### Task statement
Rewrite the records from the line containing "The width and" through the line containing "definition-text: The fun add-ons to your policy. They're … is", inclusive, swapping "screenshot" for "image" and keeping everything else unchanged. Leave the pictures out of your answer.

### Entries shown
++++

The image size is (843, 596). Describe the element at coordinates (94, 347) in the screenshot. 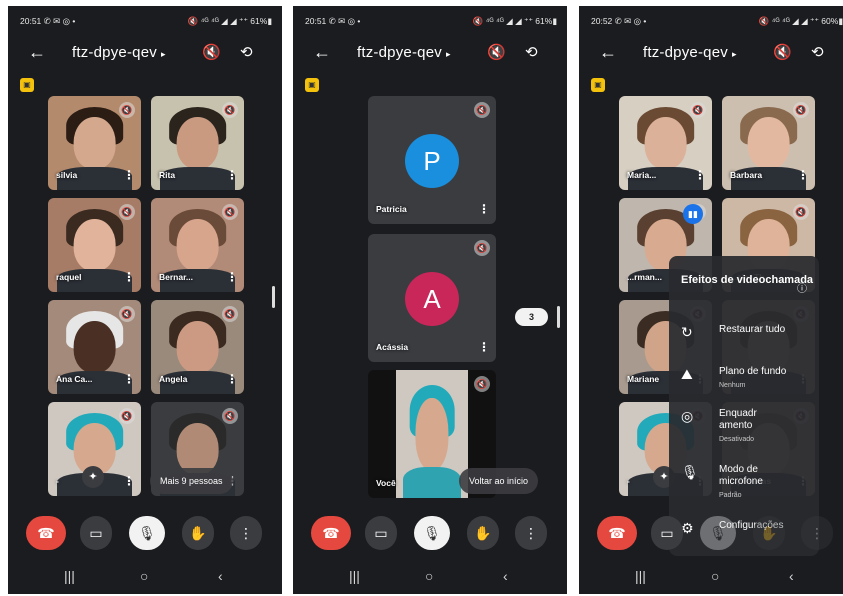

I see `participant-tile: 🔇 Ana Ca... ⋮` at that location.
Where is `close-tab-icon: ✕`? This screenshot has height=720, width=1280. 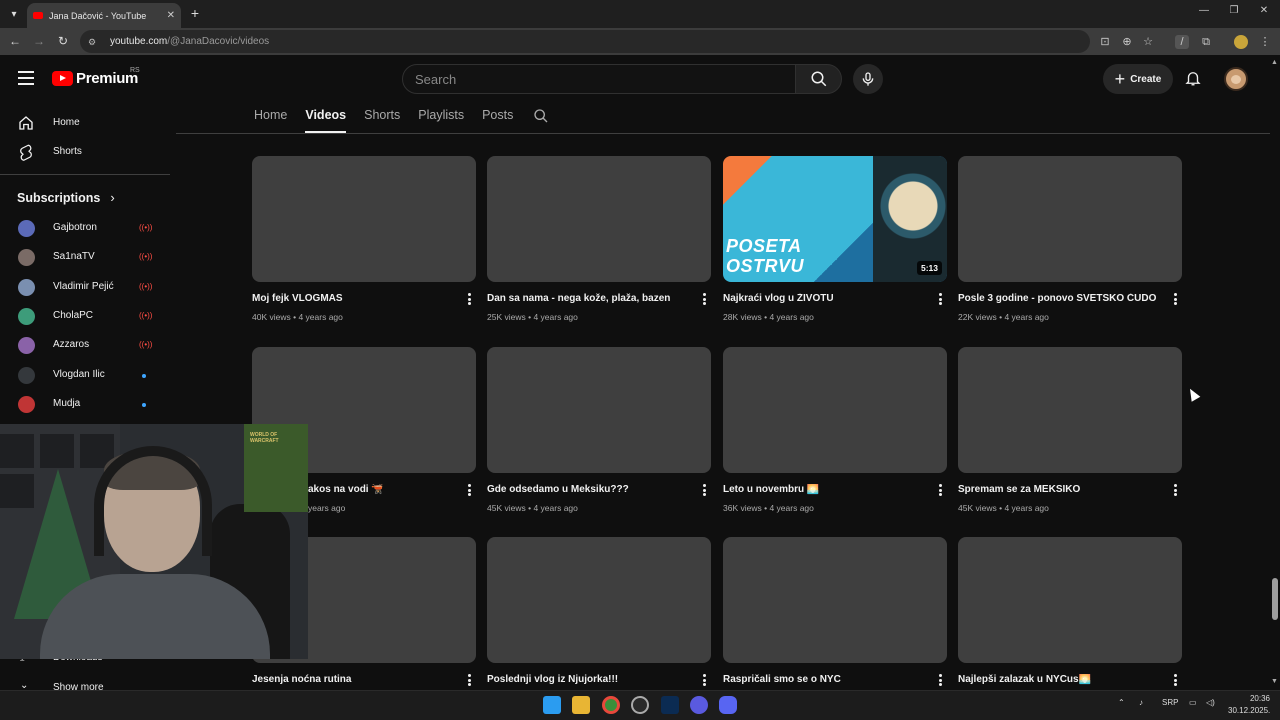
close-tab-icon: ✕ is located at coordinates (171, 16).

++++

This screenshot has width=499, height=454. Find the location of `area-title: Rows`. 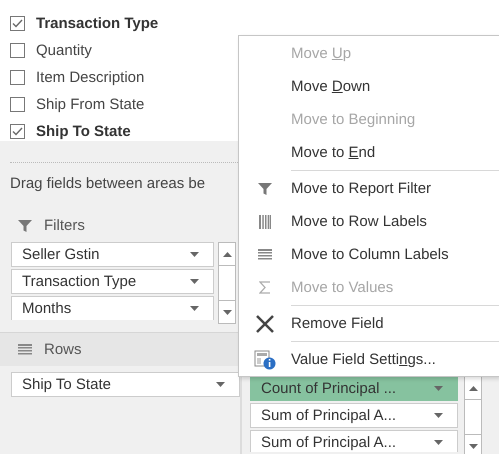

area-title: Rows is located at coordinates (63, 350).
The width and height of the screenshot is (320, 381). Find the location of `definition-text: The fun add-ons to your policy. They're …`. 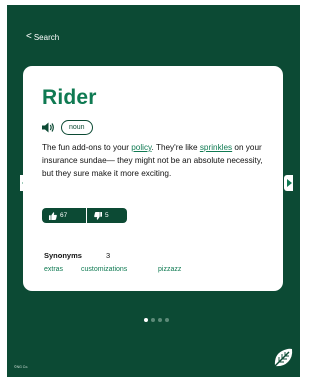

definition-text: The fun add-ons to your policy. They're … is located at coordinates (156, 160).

++++

### Answer space
The width and height of the image is (320, 381). Find the location of `definition-text: The fun add-ons to your policy. They're …`. 

definition-text: The fun add-ons to your policy. They're … is located at coordinates (156, 160).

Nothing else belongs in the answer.